Figure 6.

Demonstration that the Tec element chromatin structure is uniform across the element and that the chromatin is organized in nucleosomes. Four sets of three MNase samples from total nuclei at 43 h of development (corresponding to 0.25 U/ml MNase at 30 and 45 min and 1.25 U/ml MNase at 10 min, as in Figure 3) were electrophoresed in 1.5% agarose, Southern blotted, and hybridized consecutively with 11 different Tec1 probes ranging in size from 80 to 250 bp. The two types of hybridization patterns obtained are shown for one blot probed with two different probes. (B) The Tec1 element is shown, with the black boxes indicating the positions of the restriction fragments used as small probes. The four fragments with stars above them gave the hybridization pattern seen with probe 1, in which little detection of submonomer fragment sizes is seen.

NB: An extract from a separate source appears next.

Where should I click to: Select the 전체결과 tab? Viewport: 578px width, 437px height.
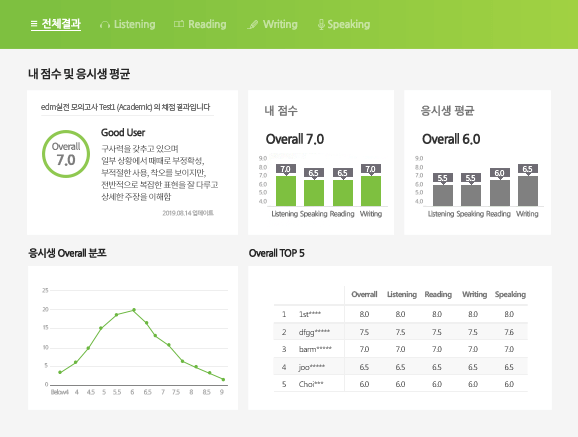[x=56, y=24]
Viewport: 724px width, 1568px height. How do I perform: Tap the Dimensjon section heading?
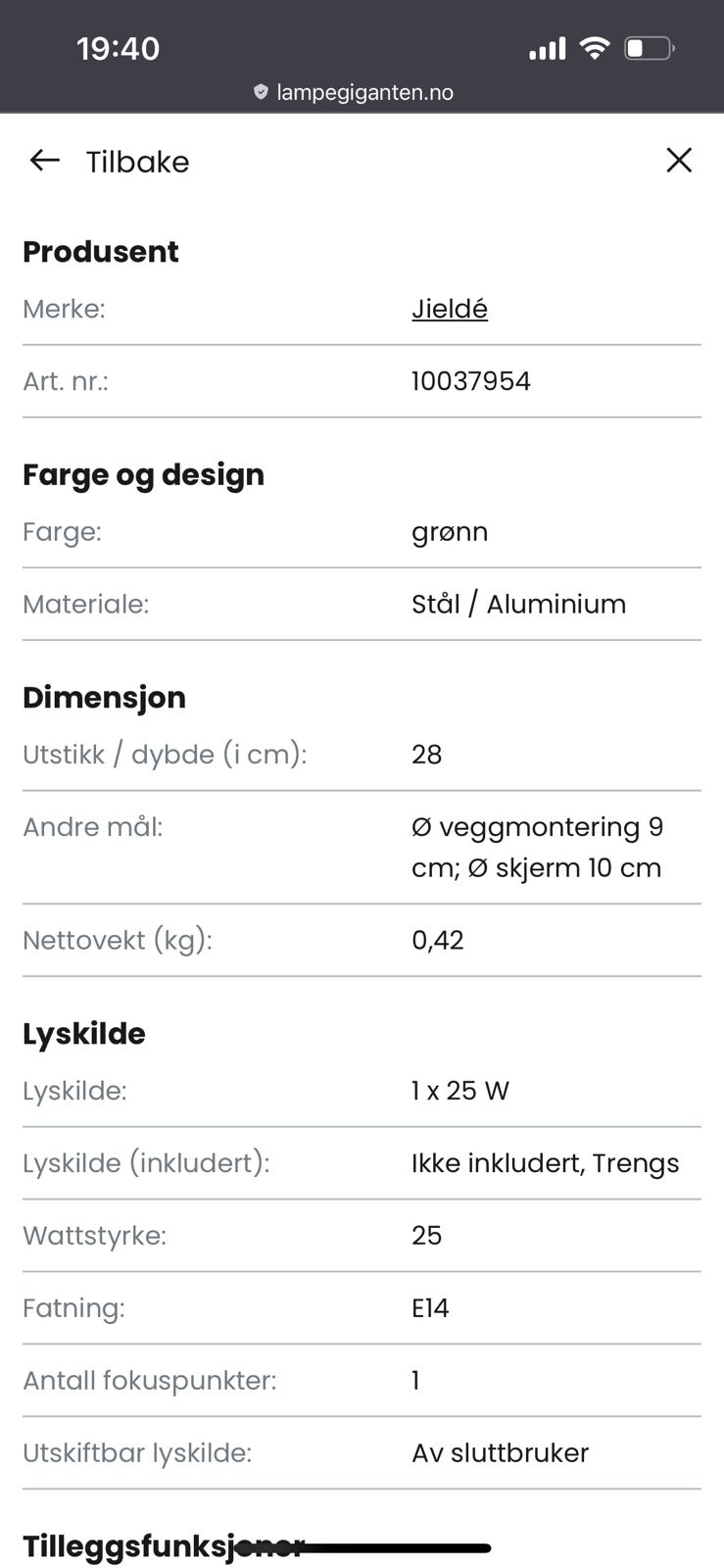point(104,698)
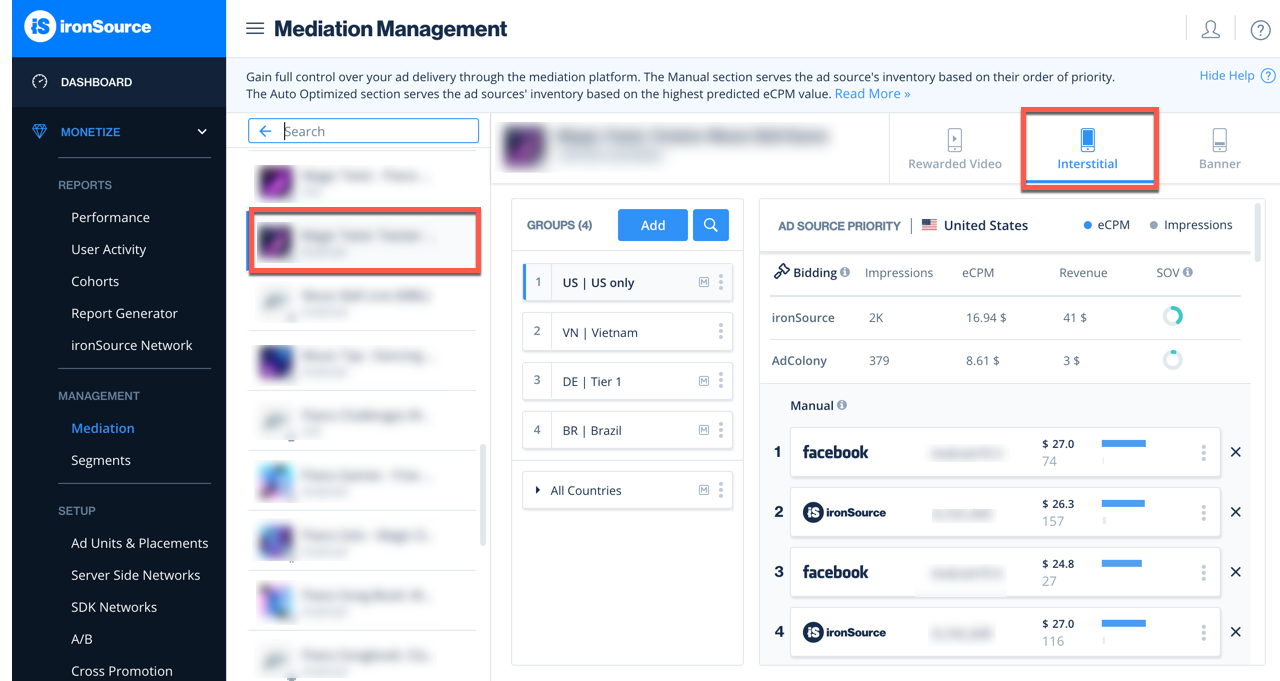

The rest of the fragments gave a pattern identical to that seen with probe 2, in which both the ∼300-bp unusual “dimer” size and smaller fragments are observed. (C) Anlagen purified from cells at 45 h of development were treated with varying amounts (10-fold differences) of trypsin before digestion with MNase (see MATERIALS AND METHODS). All five samples designated +MNase were digested identically with MNase. The −MNase lane contains DNA isolated from untreated nuclei. Samples were electrophoresed on 1.5% agarose gels, Southern blotted, and hybridized with a Tec element probe. The marker lane is a 100-bp ladder with sizes indicated in base pairs.